▶ **Treść zadania**:
Proszę dosłownie przepisać wiersze od pierwszego z nich aż do wiersza zawierającego „Action: pyautogui.click(x=526, y=658)” włącznie.

▶ **Podane wiersze**:
• • • •

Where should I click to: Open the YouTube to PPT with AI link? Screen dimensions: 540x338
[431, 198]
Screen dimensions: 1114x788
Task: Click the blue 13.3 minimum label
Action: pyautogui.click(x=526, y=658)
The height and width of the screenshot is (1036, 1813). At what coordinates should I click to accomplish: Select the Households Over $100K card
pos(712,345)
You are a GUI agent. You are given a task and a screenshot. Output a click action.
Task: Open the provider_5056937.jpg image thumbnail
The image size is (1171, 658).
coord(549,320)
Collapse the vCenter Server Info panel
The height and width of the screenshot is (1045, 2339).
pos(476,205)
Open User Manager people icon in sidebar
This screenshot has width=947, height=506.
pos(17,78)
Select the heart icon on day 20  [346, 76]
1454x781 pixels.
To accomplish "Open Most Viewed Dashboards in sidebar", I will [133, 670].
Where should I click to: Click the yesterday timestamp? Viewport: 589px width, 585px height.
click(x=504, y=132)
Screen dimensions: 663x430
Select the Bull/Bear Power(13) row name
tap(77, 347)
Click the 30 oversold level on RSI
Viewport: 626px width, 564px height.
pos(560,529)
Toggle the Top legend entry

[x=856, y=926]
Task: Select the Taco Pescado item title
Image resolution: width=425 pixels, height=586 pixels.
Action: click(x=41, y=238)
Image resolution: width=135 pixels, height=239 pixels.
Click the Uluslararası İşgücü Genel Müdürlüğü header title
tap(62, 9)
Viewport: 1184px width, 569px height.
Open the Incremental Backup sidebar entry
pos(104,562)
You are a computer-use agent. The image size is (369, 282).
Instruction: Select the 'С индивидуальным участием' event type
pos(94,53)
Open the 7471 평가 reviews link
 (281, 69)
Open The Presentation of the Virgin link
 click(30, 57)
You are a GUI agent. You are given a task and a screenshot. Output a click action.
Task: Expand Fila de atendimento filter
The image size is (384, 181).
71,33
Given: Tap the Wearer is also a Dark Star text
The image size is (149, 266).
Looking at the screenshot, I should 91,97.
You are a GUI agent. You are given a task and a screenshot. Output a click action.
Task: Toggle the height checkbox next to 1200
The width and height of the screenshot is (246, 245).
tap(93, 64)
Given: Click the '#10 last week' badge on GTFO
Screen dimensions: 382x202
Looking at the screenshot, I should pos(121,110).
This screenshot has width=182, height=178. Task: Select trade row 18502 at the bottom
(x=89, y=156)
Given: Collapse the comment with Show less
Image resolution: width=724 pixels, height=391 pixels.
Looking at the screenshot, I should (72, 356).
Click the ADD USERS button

• • • •

▶ **Rozwiązanie zadania**:
Where should I click to: Open the YouTube to PPT with AI link? Screen dimensions: 540x338
[431, 198]
Screen dimensions: 1114x788
Task: Click the blue 13.3 minimum label
Action: pyautogui.click(x=526, y=658)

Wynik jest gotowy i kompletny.